So, I ran the same files through VQMT, and the order reversed. Jazz_no_color_info (Figure 2 in green) edged jazz_with_color_info (in red), 88.81 to 86.73.

To obtain another data point, I ran the same files through FFmetrics, and the results were identical to SBE. So, two out of three tools produced answers I knew were very likely incorrect. That’s not a “you have a bug” situation. That’s a “there’s something about these files” situation.
Finding it: just look at the files side by side
This is where one of SBE’s quieter features earned its keep: the File Compare screen. Drop the problem file next to a file that scored correctly, and read down the column. If you click the Show Deltas Only checkbox on the upper right, it hides all parameters except those that differ.
The only major difference was in the color space and color range, which were absent on the left, but accurately provided on the right. Note that these are datapoints that should be included in the file header metadata, not information that we discern from the file itself.
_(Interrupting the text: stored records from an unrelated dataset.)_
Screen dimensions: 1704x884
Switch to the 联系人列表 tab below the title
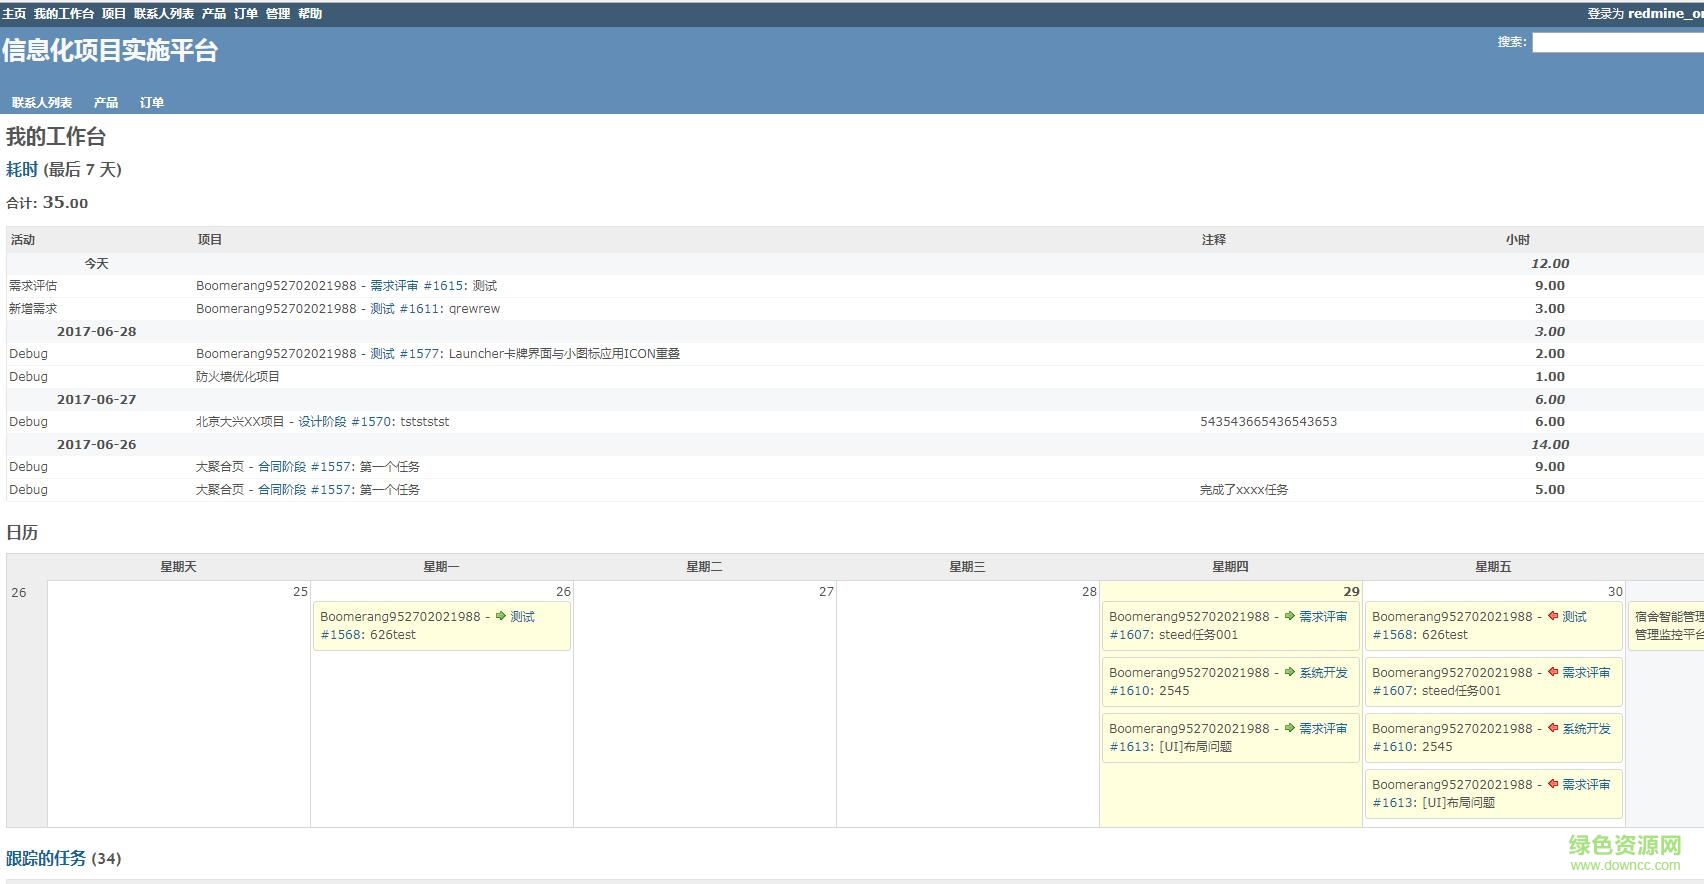pos(42,102)
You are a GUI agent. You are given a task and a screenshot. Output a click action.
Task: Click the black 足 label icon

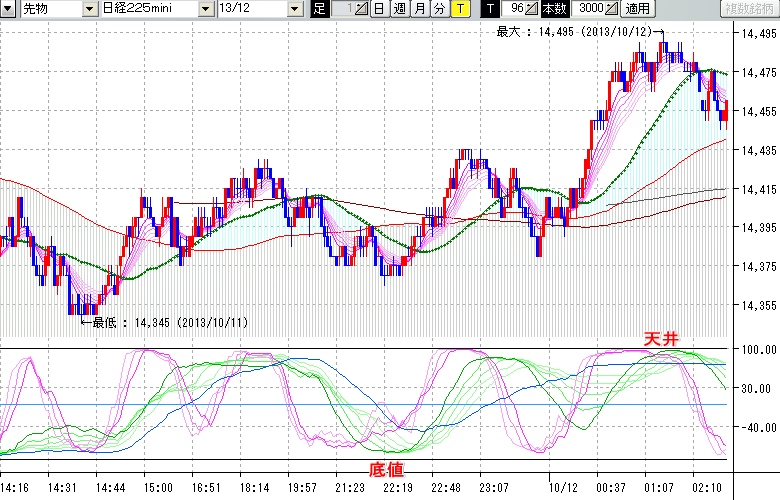[x=319, y=9]
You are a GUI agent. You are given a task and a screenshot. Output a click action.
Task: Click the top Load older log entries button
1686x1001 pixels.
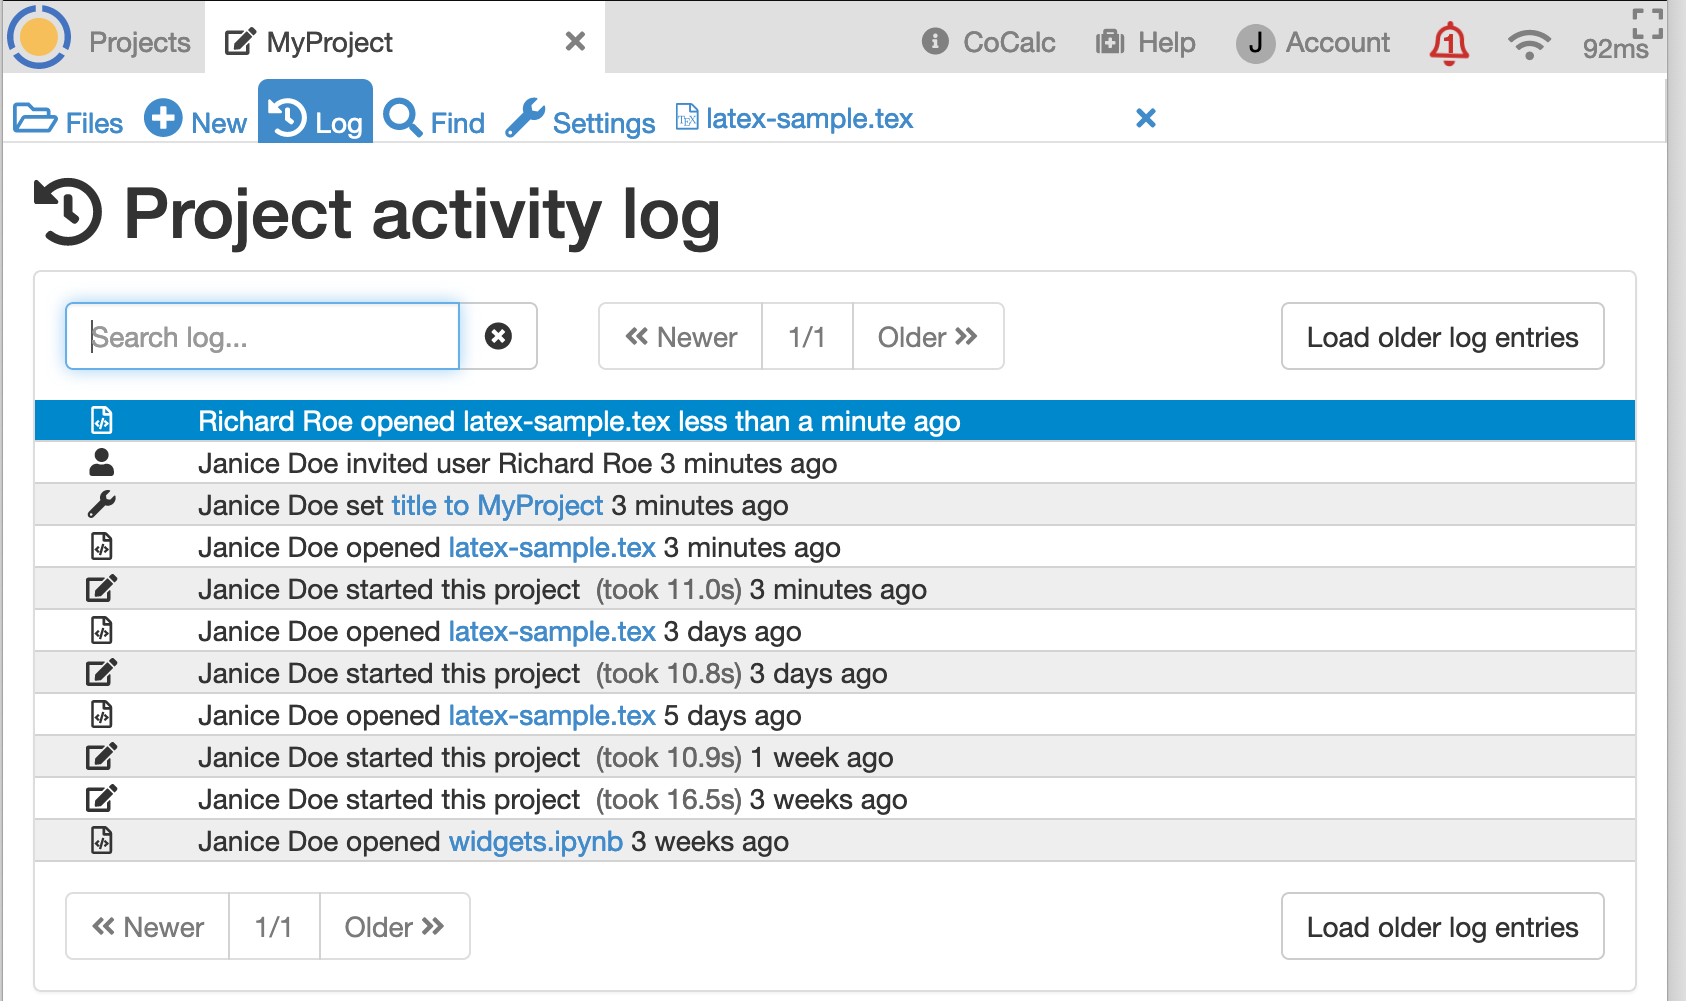tap(1442, 337)
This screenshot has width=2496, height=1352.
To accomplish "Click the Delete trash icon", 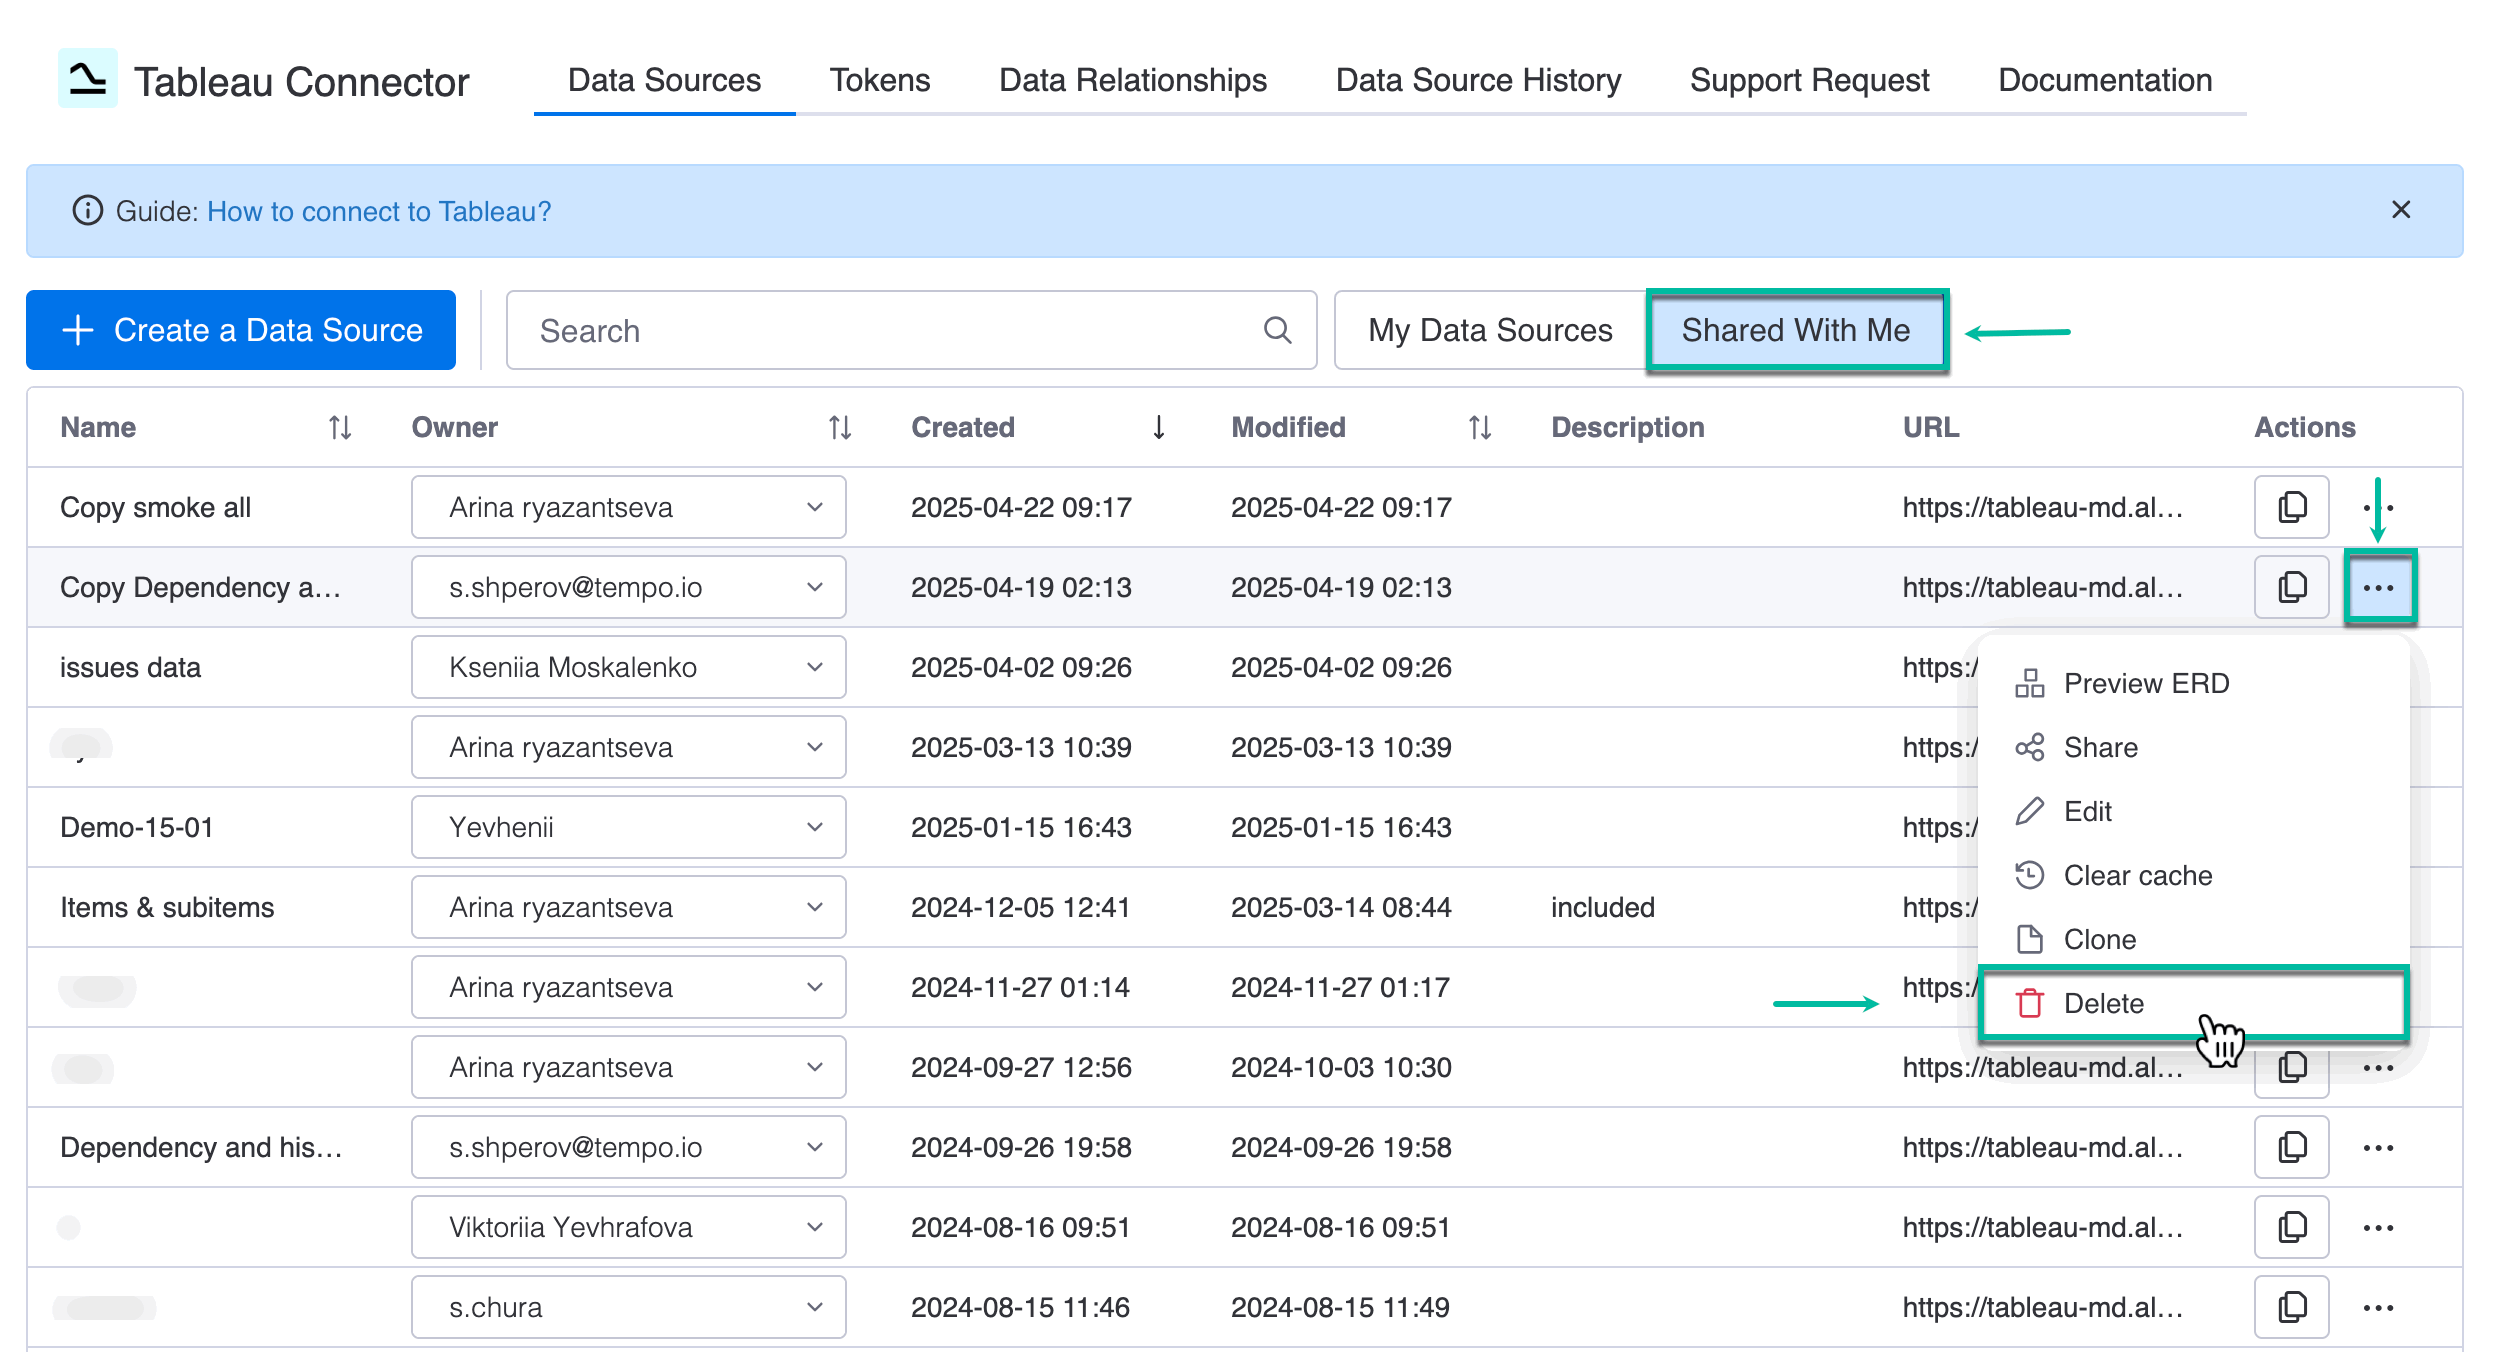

That one difference is the whole story. Here’s why.
Why a missing tag craters the score
As you almost certainly know, VMAF compares the encoded picture to the source, pixel by pixel. When the encode is a lower resolution than the source, you must scale it up to match the source; otherwise, the metric won’t compute.
All GUI-based tools, like FFMetrics, VQMT, and SBE, perform this scaling under the hood. Unfortunately, without the color information in the file, SBE and FFMetrics produced a faulty scaled file.
We figured out it was the scaling step by using FFmpeg to scale the same input to a Y4M file at the source resolution. We ran that file through SBE, and the score matched VQMT. It was the scaling step without the color information that was hosing our comparisons.
How we fixed it, and why it’s not a magic wand
The fix was to stop letting FFmpeg guess when there was no color information. SBE now explicitly declares the color at the input for any untagged file. We applied the fix, re-ran the analysis, and the score matched VQMT again.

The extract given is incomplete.